======== Entries shown

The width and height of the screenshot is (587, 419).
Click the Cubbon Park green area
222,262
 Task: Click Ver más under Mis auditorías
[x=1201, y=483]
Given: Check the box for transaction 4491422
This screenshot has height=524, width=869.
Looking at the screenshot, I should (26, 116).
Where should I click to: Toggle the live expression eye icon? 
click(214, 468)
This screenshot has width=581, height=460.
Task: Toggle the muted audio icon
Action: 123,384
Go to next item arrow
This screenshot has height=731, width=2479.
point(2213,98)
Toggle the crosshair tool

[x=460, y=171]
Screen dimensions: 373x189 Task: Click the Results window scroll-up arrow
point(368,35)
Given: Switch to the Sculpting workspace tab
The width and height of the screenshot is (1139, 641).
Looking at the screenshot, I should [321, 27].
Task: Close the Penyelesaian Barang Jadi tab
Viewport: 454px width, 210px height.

================

What you are asked to do >>
Express the rows above as a Markdown table with the columns "No." and "Line." Put the row number in the first column and the row's text in the second, and leave out blank rows.

Problem solution >>
| No. | Line |
|---|---|
| 1 | The width and height of the screenshot is (587, 419). |
| 2 | Click the Cubbon Park green area |
| 3 | 222,262 |
| 4 |  Task: Click Ver más under Mis auditorías |
| 5 | [x=1201, y=483] |
| 6 | Given: Check the box for transaction 4491422 |
| 7 | This screenshot has height=524, width=869. |
| 8 | Looking at the screenshot, I should (26, 116). |
| 9 | Where should I click to: Toggle the live expression eye icon?  |
| 10 | click(214, 468) |
| 11 | This screenshot has width=581, height=460. |
| 12 | Task: Toggle the muted audio icon |
| 13 | Action: 123,384 |
| 14 | Go to next item arrow |
| 15 | This screenshot has height=731, width=2479. |
| 16 | point(2213,98) |
| 17 | Toggle the crosshair tool |
| 18 | [x=460, y=171] |
| 19 | Screen dimensions: 373x189 Task: Click the Results window scroll-up arrow |
| 20 | point(368,35) |
| 21 | Given: Switch to the Sculpting workspace tab |
| 22 | The width and height of the screenshot is (1139, 641). |
| 23 | Looking at the screenshot, I should [321, 27]. |
| 24 | Task: Close the Penyelesaian Barang Jadi tab |
| 25 | Viewport: 454px width, 210px height. |